• [WORK INSTRUCTIONS] Records appear below. Give all of them again, exactly.

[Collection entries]
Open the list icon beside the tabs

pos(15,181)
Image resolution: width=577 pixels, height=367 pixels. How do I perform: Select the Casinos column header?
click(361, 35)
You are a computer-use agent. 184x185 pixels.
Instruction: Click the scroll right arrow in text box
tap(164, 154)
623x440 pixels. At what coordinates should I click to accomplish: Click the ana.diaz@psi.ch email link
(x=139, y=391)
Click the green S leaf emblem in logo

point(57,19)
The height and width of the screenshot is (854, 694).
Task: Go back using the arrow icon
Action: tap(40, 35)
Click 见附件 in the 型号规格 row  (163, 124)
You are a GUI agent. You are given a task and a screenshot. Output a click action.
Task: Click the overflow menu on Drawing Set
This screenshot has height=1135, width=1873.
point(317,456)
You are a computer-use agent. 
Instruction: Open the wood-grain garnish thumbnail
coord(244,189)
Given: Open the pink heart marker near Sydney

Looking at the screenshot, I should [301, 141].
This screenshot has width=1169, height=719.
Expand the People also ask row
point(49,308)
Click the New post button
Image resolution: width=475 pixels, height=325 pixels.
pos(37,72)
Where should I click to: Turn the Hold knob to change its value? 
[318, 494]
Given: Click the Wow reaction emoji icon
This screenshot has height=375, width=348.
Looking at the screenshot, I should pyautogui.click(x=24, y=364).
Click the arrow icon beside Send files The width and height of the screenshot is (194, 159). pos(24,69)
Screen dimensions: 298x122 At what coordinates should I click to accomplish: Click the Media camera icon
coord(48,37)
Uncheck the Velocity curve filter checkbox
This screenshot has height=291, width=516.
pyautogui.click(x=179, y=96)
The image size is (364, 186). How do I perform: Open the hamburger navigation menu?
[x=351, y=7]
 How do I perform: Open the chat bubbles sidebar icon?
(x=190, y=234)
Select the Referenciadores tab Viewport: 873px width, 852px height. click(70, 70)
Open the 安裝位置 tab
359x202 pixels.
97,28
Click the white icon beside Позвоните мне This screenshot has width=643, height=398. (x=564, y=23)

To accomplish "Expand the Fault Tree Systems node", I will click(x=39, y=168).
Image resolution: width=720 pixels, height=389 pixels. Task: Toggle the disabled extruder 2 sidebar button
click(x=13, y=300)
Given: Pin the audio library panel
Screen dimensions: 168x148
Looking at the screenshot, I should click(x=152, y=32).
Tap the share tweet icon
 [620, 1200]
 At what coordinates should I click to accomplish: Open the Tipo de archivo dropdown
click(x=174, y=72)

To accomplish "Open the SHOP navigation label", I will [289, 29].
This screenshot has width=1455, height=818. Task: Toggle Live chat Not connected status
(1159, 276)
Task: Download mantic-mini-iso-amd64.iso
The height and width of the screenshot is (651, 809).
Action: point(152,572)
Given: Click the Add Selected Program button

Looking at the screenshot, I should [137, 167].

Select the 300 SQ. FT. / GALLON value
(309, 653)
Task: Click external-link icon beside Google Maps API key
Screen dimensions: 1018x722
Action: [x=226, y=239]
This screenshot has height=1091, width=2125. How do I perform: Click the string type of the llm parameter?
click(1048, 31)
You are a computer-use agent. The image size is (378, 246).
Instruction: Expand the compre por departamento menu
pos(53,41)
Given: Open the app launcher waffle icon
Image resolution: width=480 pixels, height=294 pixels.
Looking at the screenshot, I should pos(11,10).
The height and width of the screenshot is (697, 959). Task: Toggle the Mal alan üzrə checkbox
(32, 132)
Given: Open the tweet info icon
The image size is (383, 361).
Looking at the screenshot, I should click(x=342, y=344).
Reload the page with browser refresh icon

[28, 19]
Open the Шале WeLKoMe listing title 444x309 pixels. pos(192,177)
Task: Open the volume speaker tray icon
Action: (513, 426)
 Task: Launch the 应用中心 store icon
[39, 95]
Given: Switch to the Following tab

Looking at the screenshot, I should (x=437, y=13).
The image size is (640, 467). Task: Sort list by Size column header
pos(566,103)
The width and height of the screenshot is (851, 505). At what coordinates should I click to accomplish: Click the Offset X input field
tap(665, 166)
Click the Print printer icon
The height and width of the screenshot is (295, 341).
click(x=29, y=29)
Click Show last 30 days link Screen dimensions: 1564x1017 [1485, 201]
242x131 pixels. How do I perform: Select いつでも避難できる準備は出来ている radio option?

• [SOLUTION TO THE EXERCISE]
Open the list icon beside the tabs

pos(15,181)
Image resolution: width=577 pixels, height=367 pixels. How do I perform: Select the Casinos column header?
click(361, 35)
You are a computer-use agent. 184x185 pixels.
Instruction: Click the scroll right arrow in text box
tap(164, 154)
623x440 pixels. At what coordinates should I click to accomplish: Click the ana.diaz@psi.ch email link
(x=139, y=391)
Click the green S leaf emblem in logo

point(57,19)
The height and width of the screenshot is (854, 694).
Task: Go back using the arrow icon
Action: tap(40, 35)
Click 见附件 in the 型号规格 row  (163, 124)
You are a GUI agent. You are given a task and a screenshot. Output a click action.
Task: Click the overflow menu on Drawing Set
This screenshot has height=1135, width=1873.
point(317,456)
You are a computer-use agent. 
Instruction: Open the wood-grain garnish thumbnail
coord(244,189)
Given: Open the pink heart marker near Sydney

Looking at the screenshot, I should [301, 141].
This screenshot has width=1169, height=719.
Expand the People also ask row
point(49,308)
Click the New post button
Image resolution: width=475 pixels, height=325 pixels.
pos(37,72)
Where should I click to: Turn the Hold knob to change its value? 
[318, 494]
Given: Click the Wow reaction emoji icon
This screenshot has height=375, width=348.
Looking at the screenshot, I should pyautogui.click(x=24, y=364).
Click the arrow icon beside Send files The width and height of the screenshot is (194, 159). pos(24,69)
Screen dimensions: 298x122 At what coordinates should I click to accomplish: Click the Media camera icon
coord(48,37)
Uncheck the Velocity curve filter checkbox
This screenshot has height=291, width=516.
pyautogui.click(x=179, y=96)
The image size is (364, 186). How do I perform: Open the hamburger navigation menu?
[x=351, y=7]
 How do I perform: Open the chat bubbles sidebar icon?
(x=190, y=234)
Select the Referenciadores tab Viewport: 873px width, 852px height. click(70, 70)
Open the 安裝位置 tab
359x202 pixels.
97,28
Click the white icon beside Позвоните мне This screenshot has width=643, height=398. (x=564, y=23)

To accomplish "Expand the Fault Tree Systems node", I will click(x=39, y=168).
Image resolution: width=720 pixels, height=389 pixels. Task: Toggle the disabled extruder 2 sidebar button
click(x=13, y=300)
Given: Pin the audio library panel
Screen dimensions: 168x148
Looking at the screenshot, I should click(x=152, y=32).
Tap the share tweet icon
 [620, 1200]
 At what coordinates should I click to accomplish: Open the Tipo de archivo dropdown
click(x=174, y=72)

To accomplish "Open the SHOP navigation label", I will [289, 29].
This screenshot has width=1455, height=818. Task: Toggle Live chat Not connected status
(1159, 276)
Task: Download mantic-mini-iso-amd64.iso
The height and width of the screenshot is (651, 809).
Action: point(152,572)
Given: Click the Add Selected Program button

Looking at the screenshot, I should [137, 167].

Select the 300 SQ. FT. / GALLON value
(309, 653)
Task: Click external-link icon beside Google Maps API key
Screen dimensions: 1018x722
Action: [x=226, y=239]
This screenshot has height=1091, width=2125. How do I perform: Click the string type of the llm parameter?
click(1048, 31)
You are a computer-use agent. The image size is (378, 246).
Instruction: Expand the compre por departamento menu
pos(53,41)
Given: Open the app launcher waffle icon
Image resolution: width=480 pixels, height=294 pixels.
Looking at the screenshot, I should pos(11,10).
The height and width of the screenshot is (697, 959). Task: Toggle the Mal alan üzrə checkbox
(32, 132)
Given: Open the tweet info icon
The image size is (383, 361).
Looking at the screenshot, I should click(x=342, y=344).
Reload the page with browser refresh icon

[28, 19]
Open the Шале WeLKoMe listing title 444x309 pixels. pos(192,177)
Task: Open the volume speaker tray icon
Action: (513, 426)
 Task: Launch the 应用中心 store icon
[39, 95]
Given: Switch to the Following tab

Looking at the screenshot, I should (x=437, y=13).
The image size is (640, 467). Task: Sort list by Size column header
pos(566,103)
The width and height of the screenshot is (851, 505). At what coordinates should I click to accomplish: Click the Offset X input field
tap(665, 166)
Click the Print printer icon
The height and width of the screenshot is (295, 341).
click(x=29, y=29)
Click Show last 30 days link Screen dimensions: 1564x1017 [1485, 201]
242x131 pixels. How do I perform: Select いつでも避難できる準備は出来ている radio option?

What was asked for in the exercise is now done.